De vijf prejudiciële vragen aan de Hoge Raad in deze procedure gaan in essentie over de vraag hoe het waarderingsstelsel voor gehuurde woningen moet worden toegepast wanneer een WOZ-waarde van het gehuurde ontbreekt of niet representatief is (r.o. 2.4).

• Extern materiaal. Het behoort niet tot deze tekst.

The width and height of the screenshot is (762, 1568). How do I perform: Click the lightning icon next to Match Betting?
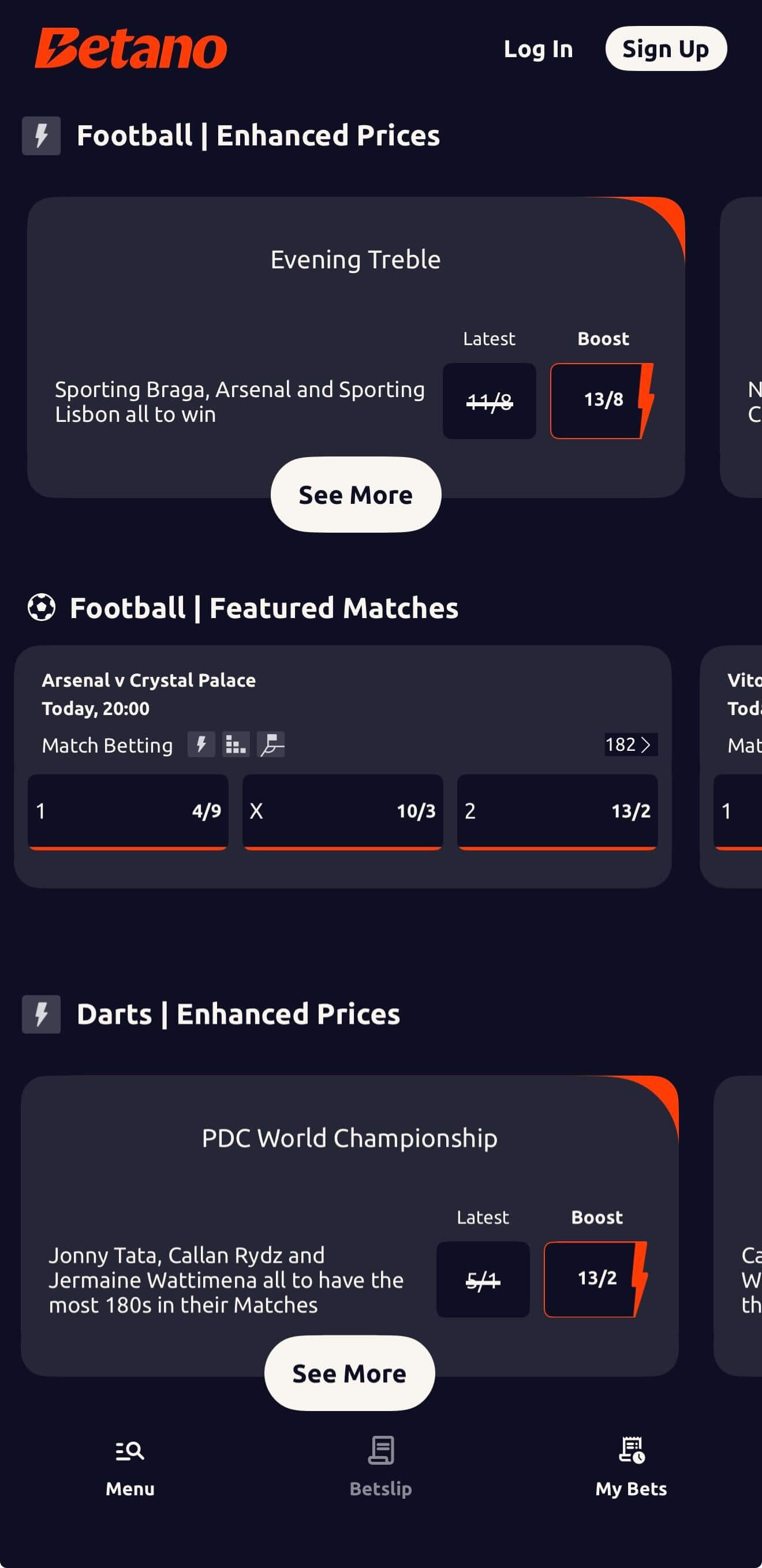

Partijen bepalen de huurprijs van een woning in beginsel zelf, maar de huurprijsbescherming biedt huurder de mogelijkheid om binnen zes maanden na de ingangsdatum van het huurcontract de redelijkheid van de overeengekomen huurprijs te laten toetsen door de huurcommissie (art. 7:249 BW). De huurcommissie hanteert voor de bepaling van een redelijke huurprijs een waarderingsstelsel, dat is uitgewerkt in het Bhw en de Uitvoeringswet huurprijzen woonruimte. In dit waarderingsstelsel worden punten toegekend aan een woning, die uitdrukking geven aan de kwaliteit van de gehuurde woonruimte. De totale woonoppervlakte en de aanwezigheid van bepaalde voorzieningen leveren bijvoorbeeld punten op.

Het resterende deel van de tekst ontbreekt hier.